Work required:
Once the line with "Carrinho (566, 2230)" is found in the entries below, repeat it and each following line exactly, up to and including the line with "Início (70, 195)". Add no other lines.
====== Records to process
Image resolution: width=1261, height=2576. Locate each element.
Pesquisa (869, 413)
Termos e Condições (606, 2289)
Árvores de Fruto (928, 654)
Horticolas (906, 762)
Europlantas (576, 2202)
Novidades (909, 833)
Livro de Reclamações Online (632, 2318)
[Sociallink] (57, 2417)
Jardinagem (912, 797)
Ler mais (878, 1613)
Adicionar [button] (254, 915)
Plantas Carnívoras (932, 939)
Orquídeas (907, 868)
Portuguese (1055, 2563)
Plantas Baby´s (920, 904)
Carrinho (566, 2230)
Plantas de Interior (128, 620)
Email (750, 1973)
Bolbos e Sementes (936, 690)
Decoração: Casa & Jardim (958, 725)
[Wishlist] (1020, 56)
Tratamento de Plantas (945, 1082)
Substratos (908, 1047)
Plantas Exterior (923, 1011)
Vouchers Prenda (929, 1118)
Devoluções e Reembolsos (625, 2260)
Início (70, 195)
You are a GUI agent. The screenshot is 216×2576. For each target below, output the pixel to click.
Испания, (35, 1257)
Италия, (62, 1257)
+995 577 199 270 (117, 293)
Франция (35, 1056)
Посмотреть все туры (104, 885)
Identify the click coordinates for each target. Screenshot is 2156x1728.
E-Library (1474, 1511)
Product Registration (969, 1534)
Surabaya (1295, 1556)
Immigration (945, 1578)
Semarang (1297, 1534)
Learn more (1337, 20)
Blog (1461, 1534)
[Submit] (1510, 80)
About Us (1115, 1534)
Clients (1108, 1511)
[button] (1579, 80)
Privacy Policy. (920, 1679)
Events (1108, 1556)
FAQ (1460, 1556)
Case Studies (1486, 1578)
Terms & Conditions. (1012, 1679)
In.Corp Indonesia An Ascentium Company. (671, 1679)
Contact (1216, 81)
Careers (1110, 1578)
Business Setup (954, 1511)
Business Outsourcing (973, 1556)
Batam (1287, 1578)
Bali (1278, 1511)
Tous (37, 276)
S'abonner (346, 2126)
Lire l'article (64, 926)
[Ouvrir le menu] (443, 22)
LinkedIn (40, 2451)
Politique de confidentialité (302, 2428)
============
Result below:
Carrinho (566, 2230)
Plantas de Interior (128, 620)
Email (750, 1973)
Bolbos e Sementes (936, 690)
Decoração: Casa & Jardim (958, 725)
[Wishlist] (1020, 56)
Tratamento de Plantas (945, 1082)
Substratos (908, 1047)
Plantas Exterior (923, 1011)
Vouchers Prenda (929, 1118)
Devoluções e Reembolsos (625, 2260)
Início (70, 195)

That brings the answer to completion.